Many years ago, I heard one of my mentors say something similar:  “Teachers teach as they were taught.”  We are all the result of the sum of our experience.  If our life / business experiences have been narrow or limited in scope, then, predictably, that is how we will lead, sell, conduct meetings, communicate, etc.  If you – as the employer or manager – are not getting the desired results from your staff despite your best efforts, then I have a suggestion for you:

Invest in your employees.  Broaden their experiences.  Expose them to good role models.  Bring in some qualified outside training programs.  Send your employees to professional association meetings – you'd be surprised how many are close to home.  Set up a book club / discussion group.  In short, try different approaches until you find something that starts to work.  Just do not continue with the “same old, same old” systems and expect different results – that is the definition of “insanity!”

At many of the association meetings that I attend, we often hear, “If you bring back just one idea from this conference and implement it in your store, you have more than covered the costs of this trip.”  How true.  Of course, getting the one idea is the easy part.  Actually implementing it in your store requires real work – dedication and leadership.

One tip that I have been using with success this year:   I delay my first day back to office work.  That means that if I fly home from a conference on Sunday, I act as though I am still at the conference on Monday.  I use that day to “wrap up” the ideas that I gained at the conference.  I enter new contacts into my database, I write notes and send emails to the people that I met at the conference.  I set up my action plan for actually implementing the ideas that I want to put to work.

On my first day (physically) back from the conference, I completely resist the temptation to:

1) Open the mail that accumulated during my time away at the conference.

2) Respond to any message or email that is not time-sensitive.

3) Get back into “office mode.”

This small change has helped me to start to achieve much more – the real reason that I wanted to go to the conference in the first place.  I recommend that you take some small amount of time (maybe it is only a few hours) to finish up what you started at the conference before throwing yourself back into the “day-to-day” routines.  An added benefit – it gives your staff some extra time to actually make decisions on their own.

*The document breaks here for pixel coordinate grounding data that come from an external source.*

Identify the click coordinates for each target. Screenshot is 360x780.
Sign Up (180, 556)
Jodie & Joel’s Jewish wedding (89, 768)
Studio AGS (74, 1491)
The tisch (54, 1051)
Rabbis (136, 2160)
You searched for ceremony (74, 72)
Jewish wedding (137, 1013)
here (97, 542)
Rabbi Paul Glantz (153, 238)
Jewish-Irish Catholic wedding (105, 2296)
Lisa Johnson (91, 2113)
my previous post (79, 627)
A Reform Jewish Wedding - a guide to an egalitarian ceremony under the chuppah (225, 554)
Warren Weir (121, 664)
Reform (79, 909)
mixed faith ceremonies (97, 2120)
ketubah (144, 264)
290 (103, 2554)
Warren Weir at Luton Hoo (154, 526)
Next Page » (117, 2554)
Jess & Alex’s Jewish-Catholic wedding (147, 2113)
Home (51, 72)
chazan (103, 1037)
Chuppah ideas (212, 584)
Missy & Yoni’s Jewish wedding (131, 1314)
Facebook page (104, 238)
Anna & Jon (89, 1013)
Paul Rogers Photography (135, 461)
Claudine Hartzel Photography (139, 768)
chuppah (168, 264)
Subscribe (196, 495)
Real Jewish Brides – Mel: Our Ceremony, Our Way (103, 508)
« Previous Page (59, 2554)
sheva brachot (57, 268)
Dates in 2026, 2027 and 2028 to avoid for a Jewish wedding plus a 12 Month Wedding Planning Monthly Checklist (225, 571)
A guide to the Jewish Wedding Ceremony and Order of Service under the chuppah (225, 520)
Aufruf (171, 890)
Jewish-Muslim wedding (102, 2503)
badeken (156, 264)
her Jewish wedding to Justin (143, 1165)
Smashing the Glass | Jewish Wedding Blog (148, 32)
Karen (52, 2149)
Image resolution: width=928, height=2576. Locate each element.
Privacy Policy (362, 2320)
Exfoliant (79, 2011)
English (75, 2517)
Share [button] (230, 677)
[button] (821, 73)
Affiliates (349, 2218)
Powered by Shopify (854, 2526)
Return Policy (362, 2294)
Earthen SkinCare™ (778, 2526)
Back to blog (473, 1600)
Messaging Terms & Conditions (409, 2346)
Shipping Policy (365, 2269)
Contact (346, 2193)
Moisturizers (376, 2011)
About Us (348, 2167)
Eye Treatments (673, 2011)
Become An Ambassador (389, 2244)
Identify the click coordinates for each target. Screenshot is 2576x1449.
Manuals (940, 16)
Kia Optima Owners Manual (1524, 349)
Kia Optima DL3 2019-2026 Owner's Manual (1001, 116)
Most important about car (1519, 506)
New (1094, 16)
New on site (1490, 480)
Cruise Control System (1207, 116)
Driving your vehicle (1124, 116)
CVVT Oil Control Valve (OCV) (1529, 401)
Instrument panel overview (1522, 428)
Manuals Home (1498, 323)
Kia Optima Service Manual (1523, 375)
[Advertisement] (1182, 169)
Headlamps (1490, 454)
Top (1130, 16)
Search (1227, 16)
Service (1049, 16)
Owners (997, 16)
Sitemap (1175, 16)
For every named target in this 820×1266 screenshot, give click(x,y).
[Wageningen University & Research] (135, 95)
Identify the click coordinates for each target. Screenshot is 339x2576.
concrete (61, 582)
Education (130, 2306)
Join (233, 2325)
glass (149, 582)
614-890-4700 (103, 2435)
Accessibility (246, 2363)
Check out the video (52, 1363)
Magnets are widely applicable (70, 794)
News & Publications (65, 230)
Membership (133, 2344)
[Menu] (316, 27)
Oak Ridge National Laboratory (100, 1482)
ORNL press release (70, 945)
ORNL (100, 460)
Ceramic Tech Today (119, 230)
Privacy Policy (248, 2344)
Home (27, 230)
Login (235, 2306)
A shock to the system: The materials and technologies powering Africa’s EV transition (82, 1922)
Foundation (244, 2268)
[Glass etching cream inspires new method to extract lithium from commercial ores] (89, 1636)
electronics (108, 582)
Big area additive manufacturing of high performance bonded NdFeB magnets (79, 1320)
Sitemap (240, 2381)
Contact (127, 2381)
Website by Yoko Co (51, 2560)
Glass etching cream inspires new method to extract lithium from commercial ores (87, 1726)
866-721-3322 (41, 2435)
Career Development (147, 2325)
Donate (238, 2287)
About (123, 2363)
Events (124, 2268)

Make your return to work special – set up a time to share the ideas and information that you gathered at the conference with your staff.  Try, as much as possible, to have them “feel what it was like” at the conference – share pictures, autographs, etc.  Make it special.  This is especially important if you sent some of your employees to a conference or training session – have them share what the y learned or experienced with you and the rest of the staff. 

Turn your business into a seat of continuous learning.  Set up the models that you want your staff to emulate or be inspired by.  And don't forget to include yourself – everyone can benefit from a “kick in the pants” now and then!